Because of this, even a small amount of plaque around the gums can quickly lead to gum disease, so people with these conditions should be even more careful about being on top of prevention.
Prevention
Gum disease is a serious condition that can lead to lasting damage to your gums, teeth, and the underlying bone, but the good news is that it’s often easy to prevent! Keeping up with a regular, thorough oral hygiene routine at home is the best thing you can do to prevent it. This routine should include brushing your teeth for two minutes twice a day, flossing at least once a day, and using mouthwash daily.
Flossing is particularly important for preventing periodontal disease because only floss can clean plaque from between your teeth and around your gum line! Plaque forms quickly and can harden into tartar in as little as 48 hours, so it’s important not to skip any part of your routine.
It’s also vital to schedule a dental appointment for a professional dental cleaning with Dr. Staley every six months. This visit is important for prevention and early diagnosis. Over time, it’s normal for some tartar to build up on your teeth even with a good oral hygiene routine.
Since tartar is bonded to the surface of your tooth, you can’t remove it during your oral hygiene routine. It needs to be cleaned off your teeth using specialized dental tools, which is where your dental appointment comes in. Professional dental cleanings remove plaque and tartar, helping to prevent cavities and gum disease.
These appointments also allow your dentist to get a good look at your teeth, so they can spot the signs of oral health issues like gum disease early — hopefully before they reach the severe stage of periodontitis and require more major treatments. It’s also the perfect chance to ask Dr. Staley questions about prevention, which is particularly helpful if you know you have one or more risk factors that make it more likely for you to develop gum disease.
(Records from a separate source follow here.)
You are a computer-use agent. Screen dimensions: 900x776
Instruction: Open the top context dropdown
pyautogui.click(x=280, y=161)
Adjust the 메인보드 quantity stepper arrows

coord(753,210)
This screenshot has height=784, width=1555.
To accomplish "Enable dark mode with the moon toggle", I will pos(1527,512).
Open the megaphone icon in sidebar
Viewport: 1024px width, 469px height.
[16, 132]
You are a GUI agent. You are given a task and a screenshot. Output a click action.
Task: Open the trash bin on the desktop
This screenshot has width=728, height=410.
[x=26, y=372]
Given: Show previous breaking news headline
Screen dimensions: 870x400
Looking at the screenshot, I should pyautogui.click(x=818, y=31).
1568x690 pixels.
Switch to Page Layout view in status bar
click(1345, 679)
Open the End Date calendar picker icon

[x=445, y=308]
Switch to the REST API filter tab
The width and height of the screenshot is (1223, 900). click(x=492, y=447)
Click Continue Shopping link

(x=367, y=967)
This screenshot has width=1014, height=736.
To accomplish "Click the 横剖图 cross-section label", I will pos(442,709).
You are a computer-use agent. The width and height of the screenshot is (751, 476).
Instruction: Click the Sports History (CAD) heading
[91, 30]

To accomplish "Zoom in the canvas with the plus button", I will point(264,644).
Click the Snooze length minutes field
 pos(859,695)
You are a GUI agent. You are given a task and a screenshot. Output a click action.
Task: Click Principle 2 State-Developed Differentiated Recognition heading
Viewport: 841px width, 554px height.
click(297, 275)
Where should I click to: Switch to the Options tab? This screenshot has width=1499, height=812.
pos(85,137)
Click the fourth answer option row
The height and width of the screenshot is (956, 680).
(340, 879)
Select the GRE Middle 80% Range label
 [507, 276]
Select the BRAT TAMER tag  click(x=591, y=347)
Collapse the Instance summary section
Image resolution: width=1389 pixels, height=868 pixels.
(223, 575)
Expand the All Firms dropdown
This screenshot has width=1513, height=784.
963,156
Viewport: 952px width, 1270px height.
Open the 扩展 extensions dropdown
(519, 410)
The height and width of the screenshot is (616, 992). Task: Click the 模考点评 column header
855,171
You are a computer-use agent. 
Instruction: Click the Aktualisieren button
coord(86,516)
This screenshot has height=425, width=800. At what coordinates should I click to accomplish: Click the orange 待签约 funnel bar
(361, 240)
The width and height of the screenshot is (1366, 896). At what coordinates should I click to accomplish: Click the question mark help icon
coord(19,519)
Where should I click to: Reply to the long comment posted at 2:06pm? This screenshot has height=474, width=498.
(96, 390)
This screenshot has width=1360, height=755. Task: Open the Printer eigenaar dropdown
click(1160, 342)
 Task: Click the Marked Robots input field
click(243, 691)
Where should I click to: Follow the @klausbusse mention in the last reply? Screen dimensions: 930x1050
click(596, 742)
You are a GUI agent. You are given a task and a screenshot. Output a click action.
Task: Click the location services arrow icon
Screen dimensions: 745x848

Knowing your risk factors can make all the difference in helping you to prepare better and keep your gums healthy in the long term! Additionally, since early diagnosis is so important for gum disease, you should always schedule an appointment with Dr. Staley if you suspect that you may have it.
Despite the different types of gum disease out there, preventing this condition often isn’t hard — especially with the help of your dentist. Even if you have risk factors that are beyond your control that could cause gum disease, keeping a great oral hygiene routine and working closely with your dentist can help keep your gums healthy.